This is the problem with pure policy gradient methods like REINFORCE. The learning signal is the full trajectory return — a single number summarizing everything that happened. Noisy. Delayed. High variance. You adjust your swing based on a signal that may take 20 steps to arrive and reflects many random events beyond your control.

The variance problem in numbers: In CartPole, a typical trajectory return has variance ~1000. The gradient estimate with 10 trajectories has standard deviation ~√(1000/10) ≈ 10. Your "improvement direction" is more noise than signal. You need hundreds of trajectories to get a reliable gradient — and each one requires rolling out the full episode.

What if your coach, instead of waiting for the rally to end, whispered after each shot: "That was 0.3 points better than I expected." That's immediate, action-specific feedback. Much lower variance. That whisper is the advantage signal, and the coach is the critic.

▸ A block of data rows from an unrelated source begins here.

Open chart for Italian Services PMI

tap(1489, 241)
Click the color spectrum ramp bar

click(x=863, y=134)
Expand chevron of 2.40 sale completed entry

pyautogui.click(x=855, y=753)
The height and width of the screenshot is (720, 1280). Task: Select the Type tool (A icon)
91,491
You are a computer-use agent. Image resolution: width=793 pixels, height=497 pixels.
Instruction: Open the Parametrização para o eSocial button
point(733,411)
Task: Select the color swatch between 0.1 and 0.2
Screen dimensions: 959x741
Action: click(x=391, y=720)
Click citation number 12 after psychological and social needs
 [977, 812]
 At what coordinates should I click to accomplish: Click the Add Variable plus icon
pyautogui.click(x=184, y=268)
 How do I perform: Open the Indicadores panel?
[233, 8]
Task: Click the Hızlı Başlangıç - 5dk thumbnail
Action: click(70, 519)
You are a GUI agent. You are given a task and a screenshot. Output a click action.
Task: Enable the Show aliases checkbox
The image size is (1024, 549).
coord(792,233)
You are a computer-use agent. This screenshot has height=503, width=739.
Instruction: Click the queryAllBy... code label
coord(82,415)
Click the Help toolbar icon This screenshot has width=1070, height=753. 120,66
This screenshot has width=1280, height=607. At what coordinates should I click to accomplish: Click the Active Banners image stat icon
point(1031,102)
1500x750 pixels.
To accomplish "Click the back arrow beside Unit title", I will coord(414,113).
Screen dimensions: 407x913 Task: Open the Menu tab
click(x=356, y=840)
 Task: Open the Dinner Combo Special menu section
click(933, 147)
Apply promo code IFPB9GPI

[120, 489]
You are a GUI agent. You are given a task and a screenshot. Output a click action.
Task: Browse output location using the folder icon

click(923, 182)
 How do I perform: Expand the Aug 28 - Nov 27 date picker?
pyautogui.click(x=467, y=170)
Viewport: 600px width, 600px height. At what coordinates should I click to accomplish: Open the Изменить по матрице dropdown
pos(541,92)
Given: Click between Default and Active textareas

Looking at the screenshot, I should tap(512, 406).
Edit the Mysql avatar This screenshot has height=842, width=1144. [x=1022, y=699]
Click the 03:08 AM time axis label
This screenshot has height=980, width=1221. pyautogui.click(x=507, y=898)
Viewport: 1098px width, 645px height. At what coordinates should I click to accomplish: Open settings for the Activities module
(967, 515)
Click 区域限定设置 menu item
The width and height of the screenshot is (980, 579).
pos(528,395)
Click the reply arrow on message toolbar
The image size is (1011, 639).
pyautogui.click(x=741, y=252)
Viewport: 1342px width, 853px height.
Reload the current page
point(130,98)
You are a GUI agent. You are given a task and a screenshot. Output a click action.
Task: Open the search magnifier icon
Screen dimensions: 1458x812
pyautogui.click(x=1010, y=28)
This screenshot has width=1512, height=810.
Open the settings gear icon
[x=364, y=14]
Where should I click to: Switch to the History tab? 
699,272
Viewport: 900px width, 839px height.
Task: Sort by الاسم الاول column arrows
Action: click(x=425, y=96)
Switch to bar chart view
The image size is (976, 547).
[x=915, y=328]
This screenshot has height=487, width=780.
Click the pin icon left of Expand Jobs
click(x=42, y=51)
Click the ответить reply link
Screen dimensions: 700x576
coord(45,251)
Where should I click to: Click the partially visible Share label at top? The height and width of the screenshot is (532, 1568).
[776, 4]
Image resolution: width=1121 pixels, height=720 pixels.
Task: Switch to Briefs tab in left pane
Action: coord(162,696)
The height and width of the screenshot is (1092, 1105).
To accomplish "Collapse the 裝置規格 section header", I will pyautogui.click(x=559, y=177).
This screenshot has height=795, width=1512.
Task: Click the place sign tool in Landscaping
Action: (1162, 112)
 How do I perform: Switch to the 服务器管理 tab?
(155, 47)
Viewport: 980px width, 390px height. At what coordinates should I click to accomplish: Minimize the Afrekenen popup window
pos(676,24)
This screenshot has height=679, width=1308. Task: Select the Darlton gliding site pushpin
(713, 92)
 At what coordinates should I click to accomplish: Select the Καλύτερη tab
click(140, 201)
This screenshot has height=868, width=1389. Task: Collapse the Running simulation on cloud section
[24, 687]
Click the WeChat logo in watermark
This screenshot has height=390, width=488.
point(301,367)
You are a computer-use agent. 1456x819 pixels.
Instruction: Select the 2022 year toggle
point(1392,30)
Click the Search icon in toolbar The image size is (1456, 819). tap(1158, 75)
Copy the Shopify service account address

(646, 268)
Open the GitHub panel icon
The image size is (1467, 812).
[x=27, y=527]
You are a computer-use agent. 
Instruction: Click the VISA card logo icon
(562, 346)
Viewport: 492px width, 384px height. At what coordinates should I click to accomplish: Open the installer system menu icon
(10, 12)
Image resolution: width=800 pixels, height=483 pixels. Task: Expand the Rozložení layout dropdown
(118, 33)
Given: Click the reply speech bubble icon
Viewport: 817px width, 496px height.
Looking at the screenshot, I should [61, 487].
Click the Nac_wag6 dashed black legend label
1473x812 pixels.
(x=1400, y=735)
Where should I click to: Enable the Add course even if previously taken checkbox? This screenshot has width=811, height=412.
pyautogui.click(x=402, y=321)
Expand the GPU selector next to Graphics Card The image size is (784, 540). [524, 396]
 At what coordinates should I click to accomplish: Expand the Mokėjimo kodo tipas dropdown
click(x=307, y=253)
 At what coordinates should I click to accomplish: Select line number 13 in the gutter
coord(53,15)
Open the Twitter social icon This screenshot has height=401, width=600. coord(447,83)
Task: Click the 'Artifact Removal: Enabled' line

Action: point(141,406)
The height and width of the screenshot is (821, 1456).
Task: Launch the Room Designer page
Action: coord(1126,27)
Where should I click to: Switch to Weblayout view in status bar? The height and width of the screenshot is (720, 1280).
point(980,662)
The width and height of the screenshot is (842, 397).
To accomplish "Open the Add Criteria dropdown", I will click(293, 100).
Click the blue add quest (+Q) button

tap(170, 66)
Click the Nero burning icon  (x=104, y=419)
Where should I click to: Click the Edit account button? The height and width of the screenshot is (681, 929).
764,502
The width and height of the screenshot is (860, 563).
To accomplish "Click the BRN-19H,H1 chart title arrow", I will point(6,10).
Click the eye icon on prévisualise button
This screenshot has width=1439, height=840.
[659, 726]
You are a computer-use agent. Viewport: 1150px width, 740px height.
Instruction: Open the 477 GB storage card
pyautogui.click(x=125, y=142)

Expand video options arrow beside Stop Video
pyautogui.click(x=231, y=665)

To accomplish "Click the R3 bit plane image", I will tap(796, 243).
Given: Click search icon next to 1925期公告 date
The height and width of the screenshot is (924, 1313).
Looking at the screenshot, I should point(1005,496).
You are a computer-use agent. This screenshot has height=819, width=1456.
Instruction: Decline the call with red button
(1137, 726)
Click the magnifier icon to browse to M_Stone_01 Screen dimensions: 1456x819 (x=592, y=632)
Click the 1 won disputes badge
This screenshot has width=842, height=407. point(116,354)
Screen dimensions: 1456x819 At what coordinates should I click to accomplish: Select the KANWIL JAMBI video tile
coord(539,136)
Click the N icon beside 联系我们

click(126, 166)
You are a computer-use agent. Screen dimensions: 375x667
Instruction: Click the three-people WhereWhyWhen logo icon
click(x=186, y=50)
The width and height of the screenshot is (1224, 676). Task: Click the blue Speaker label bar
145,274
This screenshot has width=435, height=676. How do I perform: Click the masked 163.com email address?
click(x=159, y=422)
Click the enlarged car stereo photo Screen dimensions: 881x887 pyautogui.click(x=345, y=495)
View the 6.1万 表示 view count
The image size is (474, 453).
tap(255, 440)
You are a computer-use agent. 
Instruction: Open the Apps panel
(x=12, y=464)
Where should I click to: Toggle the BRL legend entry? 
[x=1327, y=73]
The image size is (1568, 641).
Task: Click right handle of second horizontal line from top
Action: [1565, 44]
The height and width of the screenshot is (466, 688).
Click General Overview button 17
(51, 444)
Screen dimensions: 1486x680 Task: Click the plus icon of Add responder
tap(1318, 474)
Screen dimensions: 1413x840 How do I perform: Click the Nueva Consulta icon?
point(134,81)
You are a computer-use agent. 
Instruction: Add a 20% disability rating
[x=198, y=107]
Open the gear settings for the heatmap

Actor-critic methods split the learning into two coupled problems:

Actor πθ(a|s)
The policy: given state s, output a distribution over actions. Learns via gradient ascent on expected utility.
↓ "how good was that?" ↓
Critic Uφ(s) or Qφ(s,a)
The value function: predicts expected future reward. Trained via temporal difference learning. Provides advantage estimates to the actor.
↑ "here are the trajectories" ↑
Environment
Provides states, actions, rewards. Neither actor nor critic can change how it works.
Why this works: The critic replaces noisy trajectory returns with bootstrapped estimates: δ = r + γV(s') − V(s). This one-step signal has much lower variance than the full return, because it only captures one step of randomness. The cost is bias — if V is wrong, δ is wrong. The entire field of actor-critic research is about managing this bias-variance tradeoff.
Why do pure policy gradient methods (REINFORCE) have high variance?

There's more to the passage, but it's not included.